Los recuerdos de la infancia me remontan a un pequeño pueblo donde residían mis abuelos paternos rumbo a la zona cafetera de mi amado país Colombia. Era allí es ese pueblo donde nos llevaban nuestros padres a mi hermana mayor y a mí a pasar las vacaciones de fin de año. Uno de los juegos que más nos gustaba jugar como todo niño era a las escondidas. Como el lugar tenía un patio amplio con muchos árboles y vegetación, escogíamos y cambiábamos de lugar secreto constantemente. Mi lugar secreto era esconderme detrás de la cochera de los cerdos de mi abuelo rumbo a un precipicio o subirme a alguno de los árboles de mandarina, naranja. También solía infiltrarme en los cafetales. Mi hermana era un poco más convencional y escogía sitios más cercanos a la casa donde la podía hallar fácilmente.

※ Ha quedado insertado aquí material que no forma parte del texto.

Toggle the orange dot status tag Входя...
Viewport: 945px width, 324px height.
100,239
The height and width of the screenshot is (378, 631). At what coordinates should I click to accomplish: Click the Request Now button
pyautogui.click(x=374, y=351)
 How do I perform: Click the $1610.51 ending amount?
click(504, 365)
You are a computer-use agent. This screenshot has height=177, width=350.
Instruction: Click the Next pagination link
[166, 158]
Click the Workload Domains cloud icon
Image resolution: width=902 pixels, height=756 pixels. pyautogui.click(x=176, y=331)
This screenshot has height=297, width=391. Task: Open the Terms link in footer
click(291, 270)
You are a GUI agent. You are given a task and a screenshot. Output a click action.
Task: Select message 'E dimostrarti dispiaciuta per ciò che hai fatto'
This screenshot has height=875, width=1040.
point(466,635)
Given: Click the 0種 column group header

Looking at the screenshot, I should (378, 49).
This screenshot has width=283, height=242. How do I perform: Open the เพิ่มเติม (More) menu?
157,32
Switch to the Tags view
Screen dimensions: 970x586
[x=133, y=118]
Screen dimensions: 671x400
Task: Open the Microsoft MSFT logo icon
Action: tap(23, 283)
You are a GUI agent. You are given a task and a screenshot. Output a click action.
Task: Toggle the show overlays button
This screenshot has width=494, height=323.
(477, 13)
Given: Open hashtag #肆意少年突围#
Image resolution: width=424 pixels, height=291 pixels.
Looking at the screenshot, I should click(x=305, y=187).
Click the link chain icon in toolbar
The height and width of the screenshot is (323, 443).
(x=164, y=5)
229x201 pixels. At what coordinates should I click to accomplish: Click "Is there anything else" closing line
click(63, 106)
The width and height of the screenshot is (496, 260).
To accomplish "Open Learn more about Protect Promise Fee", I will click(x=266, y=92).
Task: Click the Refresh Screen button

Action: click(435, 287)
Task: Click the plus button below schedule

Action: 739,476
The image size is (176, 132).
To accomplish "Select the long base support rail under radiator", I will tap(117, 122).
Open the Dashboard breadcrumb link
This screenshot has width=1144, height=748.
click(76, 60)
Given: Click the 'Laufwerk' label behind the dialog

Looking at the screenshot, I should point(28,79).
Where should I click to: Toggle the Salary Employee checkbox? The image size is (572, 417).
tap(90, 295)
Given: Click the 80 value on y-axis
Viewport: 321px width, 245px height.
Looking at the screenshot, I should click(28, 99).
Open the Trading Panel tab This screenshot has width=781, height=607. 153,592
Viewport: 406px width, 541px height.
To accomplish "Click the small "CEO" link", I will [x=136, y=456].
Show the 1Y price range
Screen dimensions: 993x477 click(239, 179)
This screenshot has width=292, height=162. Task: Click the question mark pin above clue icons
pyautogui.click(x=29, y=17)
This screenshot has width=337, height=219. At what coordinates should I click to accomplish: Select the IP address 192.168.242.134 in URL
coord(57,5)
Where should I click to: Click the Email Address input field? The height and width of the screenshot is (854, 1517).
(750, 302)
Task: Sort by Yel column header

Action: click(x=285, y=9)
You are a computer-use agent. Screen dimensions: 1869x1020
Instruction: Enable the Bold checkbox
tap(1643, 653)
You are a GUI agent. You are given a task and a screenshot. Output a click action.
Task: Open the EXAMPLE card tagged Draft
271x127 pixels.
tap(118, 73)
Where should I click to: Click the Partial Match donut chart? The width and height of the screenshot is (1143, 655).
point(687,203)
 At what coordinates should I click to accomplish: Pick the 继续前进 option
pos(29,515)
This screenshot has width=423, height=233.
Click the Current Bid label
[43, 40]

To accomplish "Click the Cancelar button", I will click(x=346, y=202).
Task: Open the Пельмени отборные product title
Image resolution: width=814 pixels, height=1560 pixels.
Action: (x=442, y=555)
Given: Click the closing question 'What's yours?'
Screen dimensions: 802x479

Esta anécdota de la infancia me puso a pensar en los lugares secretos que tenemos albergados en nuestra alma y en nuestro corazón. Allí, en lo más recóndito de nuestro ser nos escondemos para no ser encontrados fácilmente. Nos sentimos protegidos al subirnos al mismo árbol o al hacernos detrás de sentimientos, acciones y actitudes que sirven como escondites diarios en nuestro proceder. Sin embargo, aunque nos queramos esconder de todos, no nos podemos esconder de Dios. Él está en todo momento y en todo lugar. Así que no intentes esconderte de Dios. Ese juego no funciona con Él. La Biblia dice en Salmos 139:7 , “¡Jamás podría escaparme de tu Espíritu¡ ¡Jamás podría huir de tu presencia!”, (NTV).